▶ **Wyodrębnione rekordy**
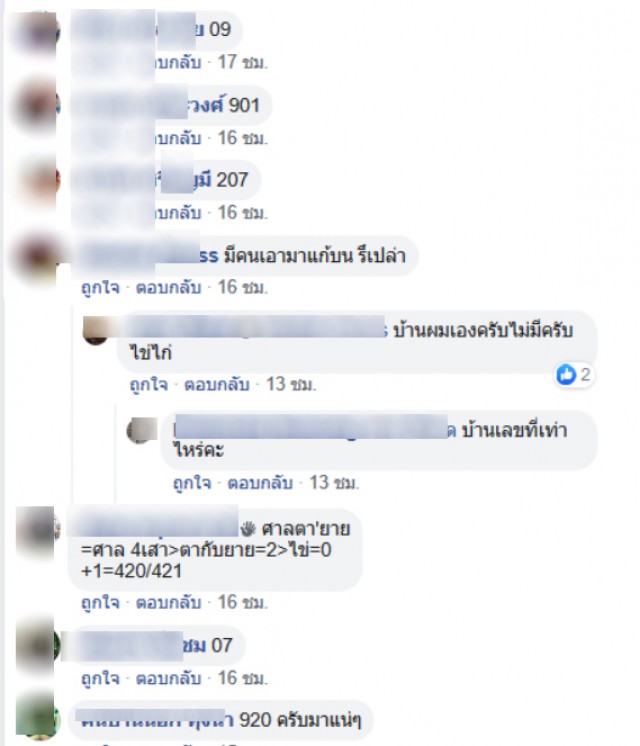Click ถูกใจ under the บ้านเลขที่เท่าไหร่คะ reply
The image size is (640, 746).
pyautogui.click(x=192, y=483)
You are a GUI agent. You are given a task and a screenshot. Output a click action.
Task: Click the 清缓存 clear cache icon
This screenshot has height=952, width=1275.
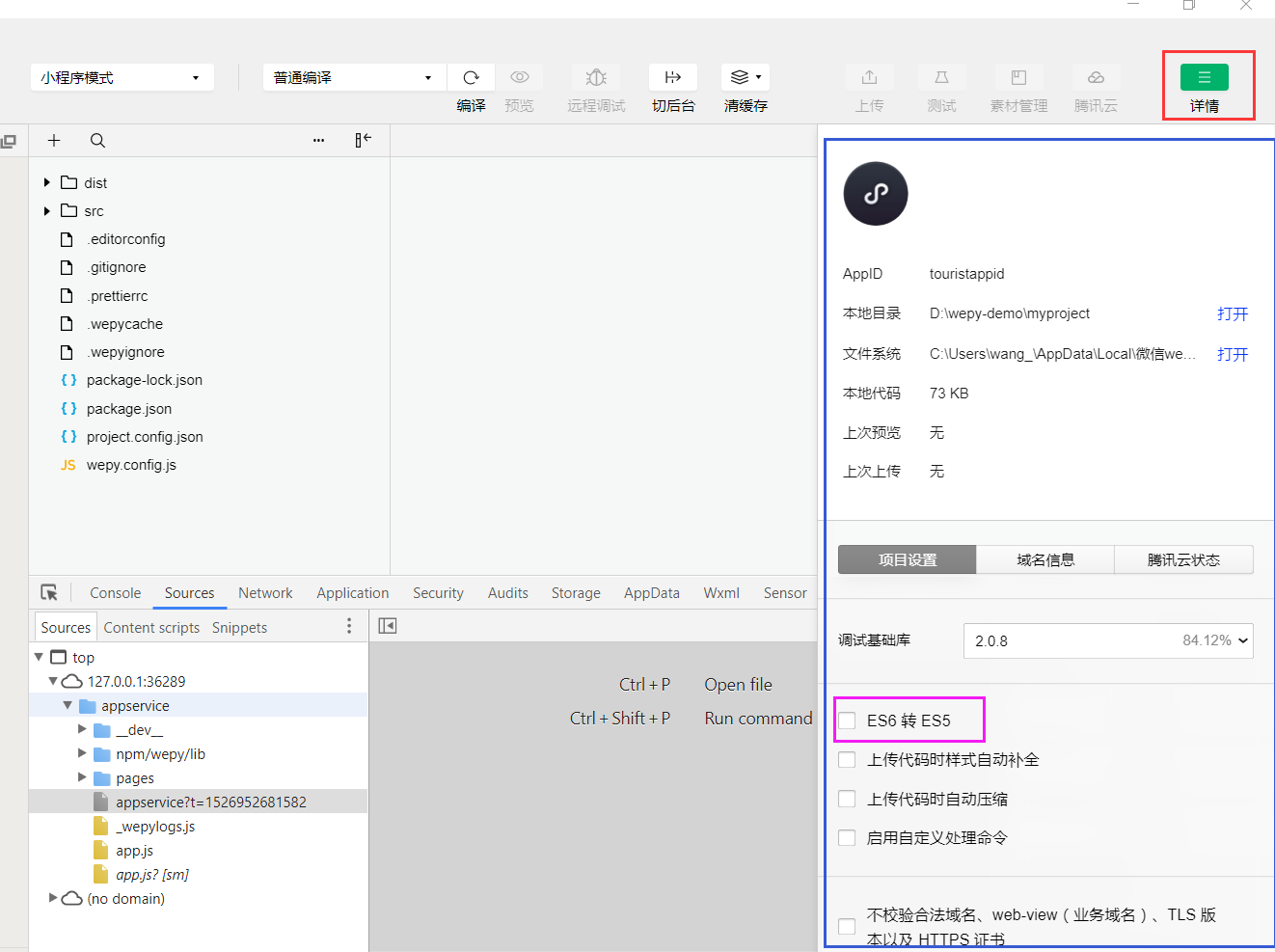coord(745,77)
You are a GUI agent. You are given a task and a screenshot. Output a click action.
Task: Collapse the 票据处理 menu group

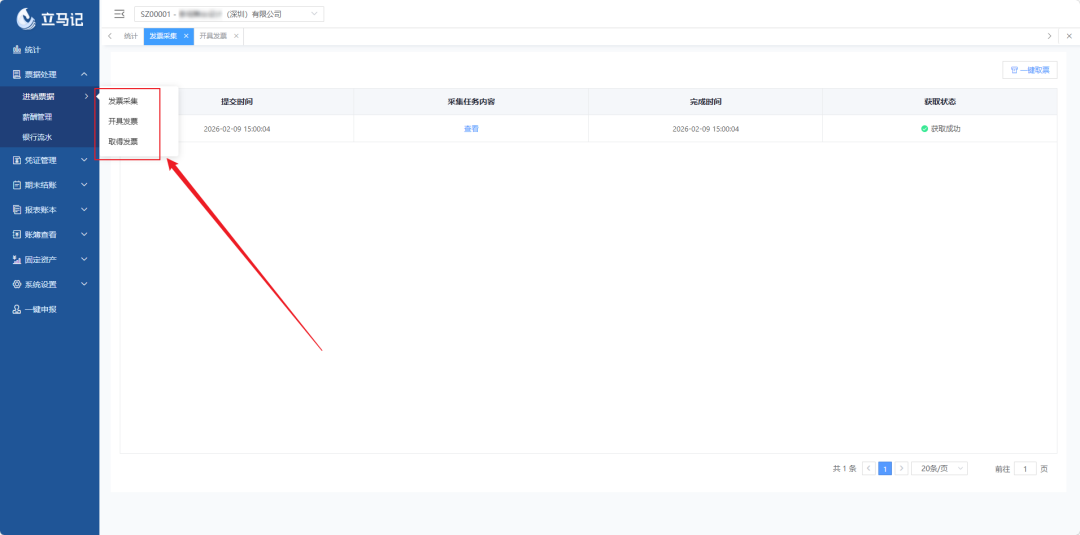tap(49, 74)
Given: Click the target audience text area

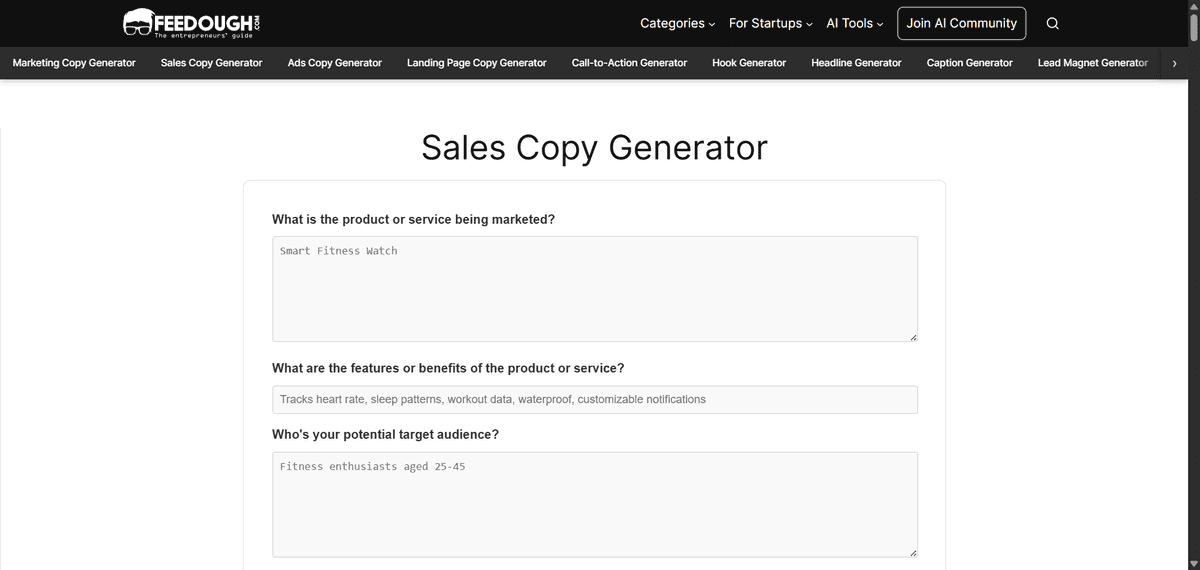Looking at the screenshot, I should (594, 504).
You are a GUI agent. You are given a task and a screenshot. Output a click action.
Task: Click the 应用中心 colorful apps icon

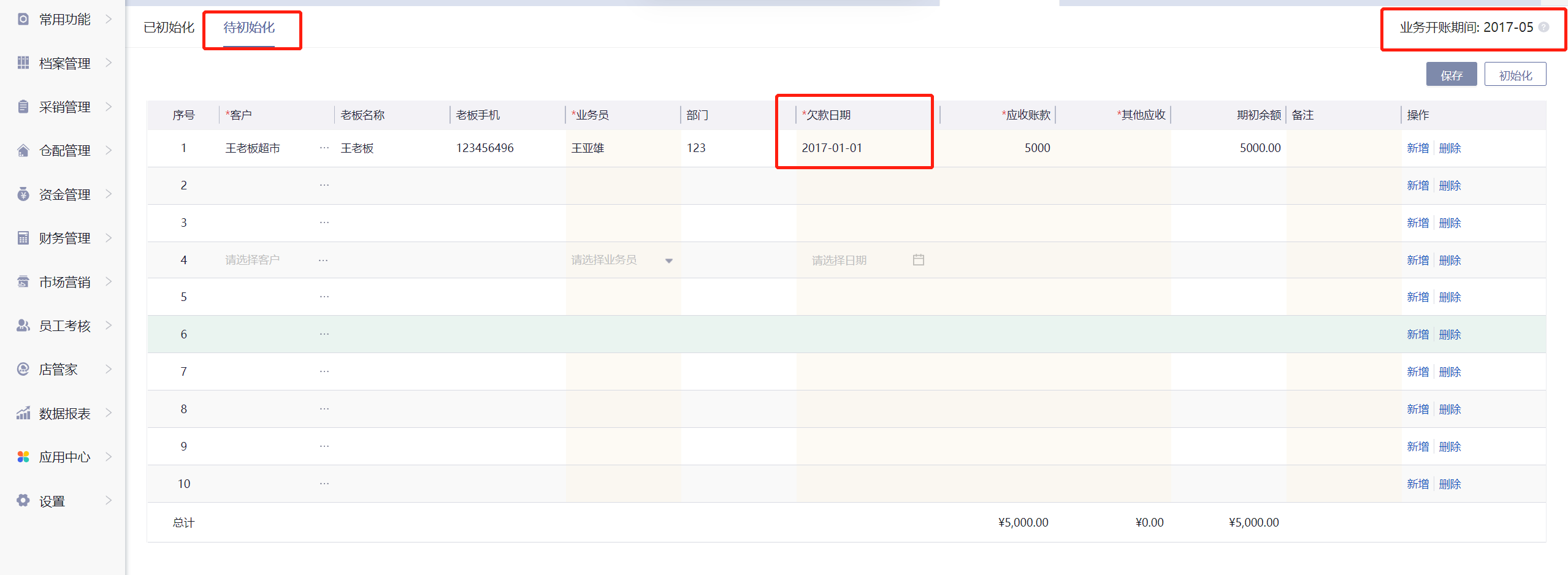[x=23, y=457]
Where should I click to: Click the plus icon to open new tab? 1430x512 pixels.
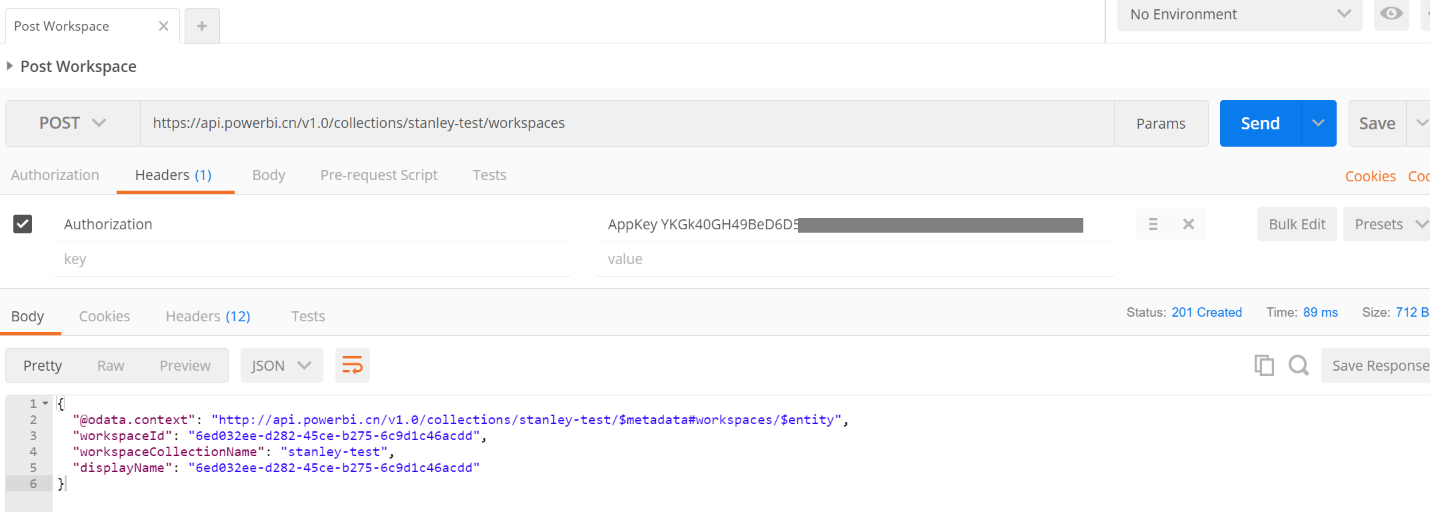(201, 26)
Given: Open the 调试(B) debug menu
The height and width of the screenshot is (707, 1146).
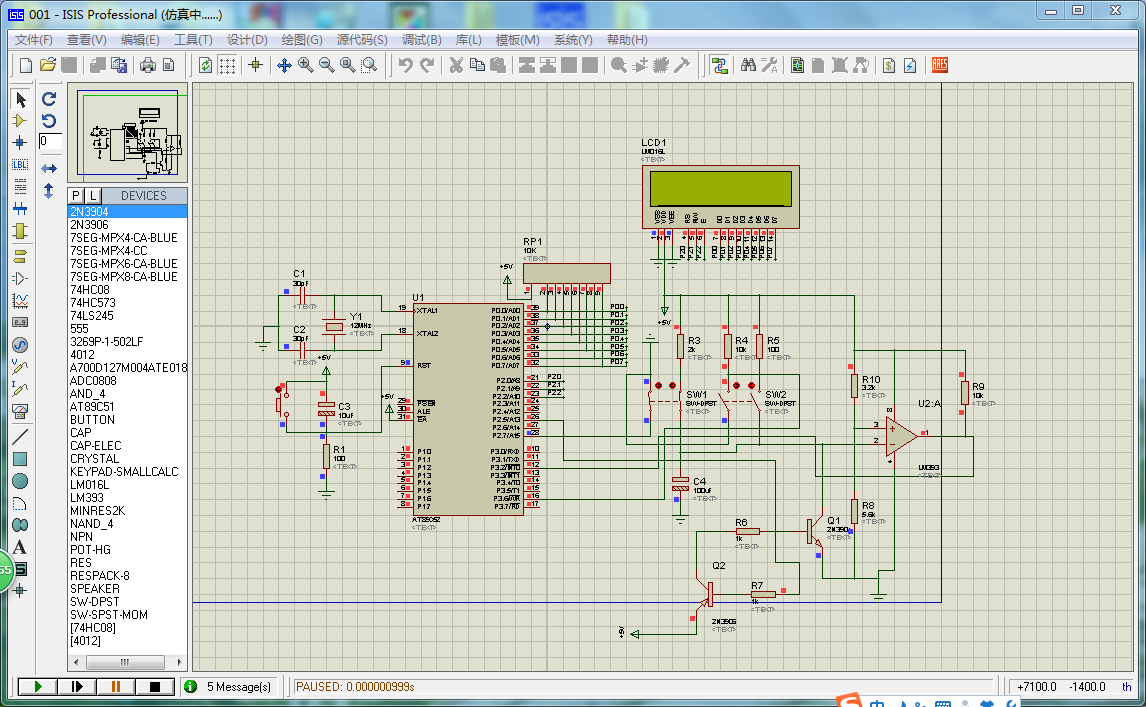Looking at the screenshot, I should (421, 40).
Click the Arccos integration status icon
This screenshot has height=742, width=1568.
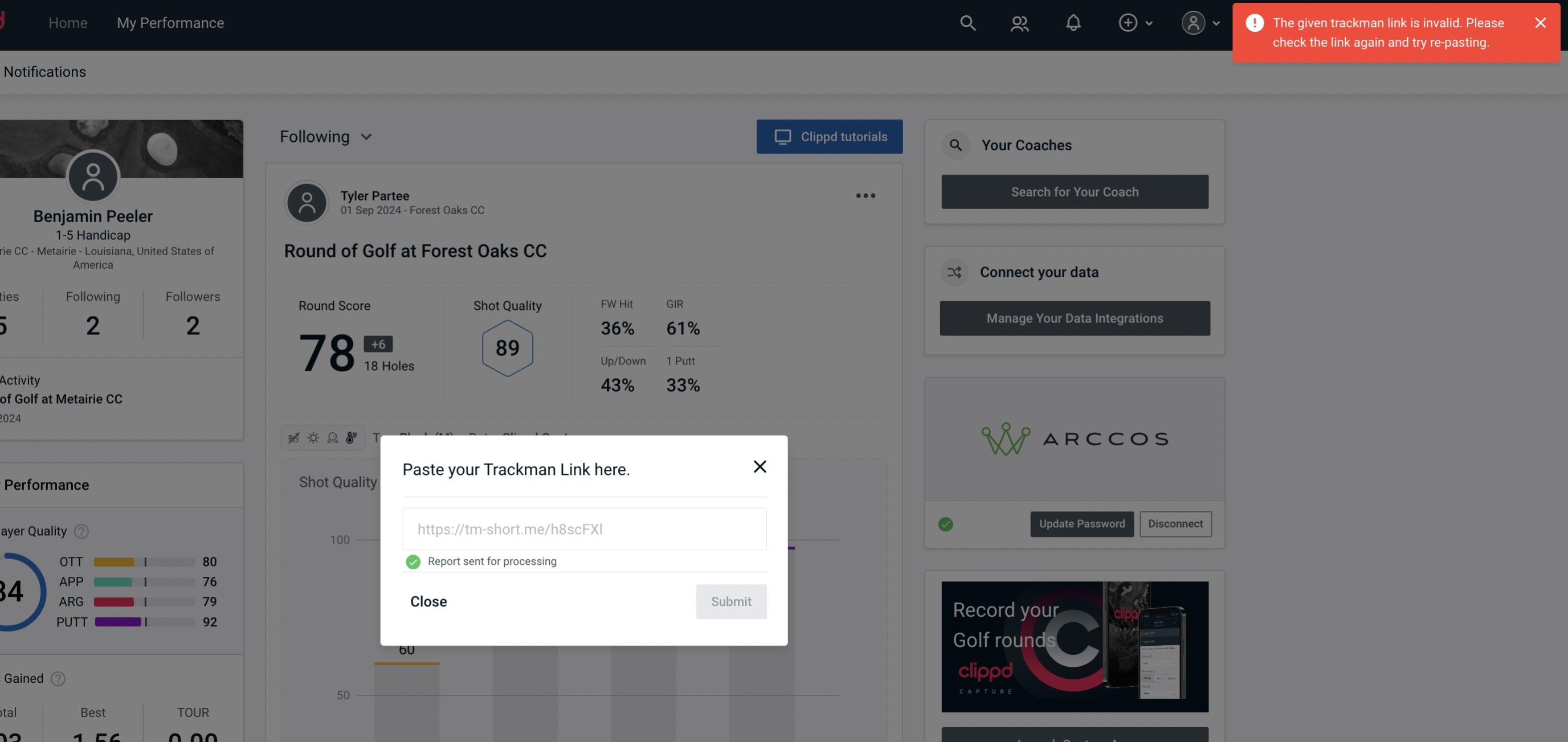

▶ **Zadanie**
Proszę przytoczyć ponownie wiersze rekordów, zaczynając od wiersza zawierającego „Given: Click the target audience text area” i kończąc na ostatnim wierszu rekordów, łącznie z oboma krańcami. Obrazy pomiń w odpowiedzi.

▶ **Odpowiedź pisemna**
Given: Click the target audience text area

Looking at the screenshot, I should (594, 504).
You are a GUI agent. You are given a task and a screenshot. Output a click action.
Task: Click the 应用中心 colorful apps icon

[x=23, y=457]
Where should I click to: Click the plus icon to open new tab? 1430x512 pixels.
(201, 26)
Given: Open the 调试(B) debug menu
The height and width of the screenshot is (707, 1146).
Looking at the screenshot, I should (421, 40).
Click the Arccos integration status icon
This screenshot has height=742, width=1568.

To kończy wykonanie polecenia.